### Text
= = = = =
Teacher Name: Gemma Griffin
Grade Level: 4-6
Subject: Science
Time Frame: 1 hour 30 minutes
Concept: Forces and Movement
Topic: Gravity
Rationale:
Gravity is a difficult and very abstract, but important concept for students to understand, as well as to teach. Gravity and the center of gravity is what keeps us from floating away, falling over, being able to ride a bike; and it affects many other countless activities in our daily lives. It is important for students to have many hands-on and engaging experiences with gravity first hand so that students come away with a more in-depth and self-constructed meaning of gravity.
Goals: The student will become familiar with the force of gravity.
The student will be engaged in manipulating the center of gravity.
The student will understand how gravity affects their lives.
SOL: Science:
4.1 The student will plan and conduct investigations:
– in which predictions and conclusions (inferences) are made.
5.1 The student will plan and conduct investigations:
– in which estimations of length and mass are made.
6.10 The student will investigate and understand:
– the role of gravity
Objectives:
Cognitive:
The student will be able to investigate the effects of gravity during a set of hands-on experiments, evidenced by completion of oral discussion, the experiments, and a written journal. See attached rubric.
Affective:
The student will be able to develop an awareness of how gravity affects our every day activities and lives through a set of experiments, oral discussion, and completion of a written journal. See attached rubric
Psychomotor:
The student will be able to manipulate both gravity and the center of gravity to create an object that balances, evidenced by successful completion of the experiment and science journal. See attached rubric.
Materials:
Science Journals
Blank paper
crayons/markers
ball
glass w/water
book
lots of newspaper
plastic cups (3 per group)
= = = = =
### Input rows
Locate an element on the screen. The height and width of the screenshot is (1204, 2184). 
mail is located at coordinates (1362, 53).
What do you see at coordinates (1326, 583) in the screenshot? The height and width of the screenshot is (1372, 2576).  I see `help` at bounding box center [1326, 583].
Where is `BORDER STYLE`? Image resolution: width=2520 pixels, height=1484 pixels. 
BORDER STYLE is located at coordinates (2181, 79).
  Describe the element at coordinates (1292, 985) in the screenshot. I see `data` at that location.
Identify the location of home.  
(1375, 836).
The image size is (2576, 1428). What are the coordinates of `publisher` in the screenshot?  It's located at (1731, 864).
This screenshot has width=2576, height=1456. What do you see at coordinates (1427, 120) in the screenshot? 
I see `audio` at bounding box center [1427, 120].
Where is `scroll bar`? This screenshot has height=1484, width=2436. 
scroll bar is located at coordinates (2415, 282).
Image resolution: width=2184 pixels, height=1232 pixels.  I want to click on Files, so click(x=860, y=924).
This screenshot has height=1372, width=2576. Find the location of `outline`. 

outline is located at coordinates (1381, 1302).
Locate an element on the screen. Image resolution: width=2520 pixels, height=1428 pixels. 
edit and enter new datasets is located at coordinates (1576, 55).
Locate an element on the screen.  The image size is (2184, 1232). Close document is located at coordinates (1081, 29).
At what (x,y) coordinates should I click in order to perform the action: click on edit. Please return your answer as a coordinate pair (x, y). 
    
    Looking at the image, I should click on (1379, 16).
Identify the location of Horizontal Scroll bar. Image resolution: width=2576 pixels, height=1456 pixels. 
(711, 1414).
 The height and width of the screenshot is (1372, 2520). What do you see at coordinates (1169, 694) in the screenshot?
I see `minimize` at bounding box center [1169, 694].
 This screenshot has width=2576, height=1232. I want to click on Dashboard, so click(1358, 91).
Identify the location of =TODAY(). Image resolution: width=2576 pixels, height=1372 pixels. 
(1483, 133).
= = = = =
### Task list
1. Reproduce the passage of the gravity lesson plan from "The student will be engaged" up to and including "(inferences) are made.".
2. Rewrite the entries from the line with "This screenshot has height=1372, width=2576." up to and including the line with "coordinates (1081, 29)." as a JSON list of strings, one string per line, omitting blank lines.

### Answer set
1.
The student will be engaged in manipulating the center of gravity.
The student will understand how gravity affects their lives.
SOL: Science:
4.1 The student will plan and conduct investigations:
– in which predictions and conclusions (inferences) are made.

2.
[
  "This screenshot has height=1372, width=2576. Find the location of `outline`. ",
  "outline is located at coordinates (1381, 1302).",
  "Locate an element on the screen. Image resolution: width=2520 pixels, height=1428 pixels. ",
  "edit and enter new datasets is located at coordinates (1576, 55).",
  "Locate an element on the screen.  The image size is (2184, 1232). Close document is located at coordinates (1081, 29)."
]